Supreme Court of Vermont
Jul 6, 1978
136 Vt. 336 (Vt. 1978)

Summary

holding that § 40 precludes preventive detention

Summary of this case from State v. Hance

Opinion

No. 137-78

Opinion Filed July 6, 1978

1. Bail and Recognizance — Determining Factors — Danger to Public

Reversal of denial of bail was required where denial rested on ground that defendant was a danger to the public. Vt. Const. ch. II, § 40; 13 V.S.A. § 7554.

2. Bail and Recognizance — Conditions — Breach

Breach of conditions of bail does not inevitably require revocation of bail, but may, instead, lead to the imposition of more restrictive conditions. 13 V.S.A. § 7554.

3. Bail and Recognizance — Determining Factors — Generally

Flight or activities threatening the integrity of the judicial process justify revocation of bail. 13 V.S.A. § 7554.

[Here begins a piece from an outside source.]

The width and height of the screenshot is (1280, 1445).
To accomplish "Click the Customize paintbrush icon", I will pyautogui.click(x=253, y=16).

4. Bail and Recognizance — Determining Factors — Particular Cases

In view of defendant's prior bail history, which included seeing a witness he was ordered not to see upon being bailed on extortion charge, and in view of proper concern for the integrity of the judicial process, lower court correctly rejected proposition by defendant, charged with shooting his wife and daughter, to effect that he be released to live at home with his wife, the prosecution's main witness. 13 V.S.A. § 7554.

Appeal from denial of bail. District Court, Unit No. 1, Rutland Circuit, Fienberg, J., presiding. Reversed.

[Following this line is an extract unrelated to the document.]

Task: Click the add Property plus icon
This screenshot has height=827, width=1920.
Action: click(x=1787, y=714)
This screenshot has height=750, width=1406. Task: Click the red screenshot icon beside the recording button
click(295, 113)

John S. Liccardi, Rutland County State's Attorney, Rutland, for Plaintiff.

James L. Morse, Defender General, and Charles S. Martin, Appellate Defender, Montpelier; Barry Griffith, Rutland County Public Defender, and Steven R. Edelstein, Rutland, for Defendant.

Present: Barney, C.J., Daley, Larrow, Billings and Hill, JJ.


This is an appeal from a denial of bail. The defendant is charged with aggravated assault involving the shooting and wounding of his wife and daughter. At the time, his bail on a pending extortion charge, Docket No. 532-77 Rcr, had been revoked for violation of bail conditions.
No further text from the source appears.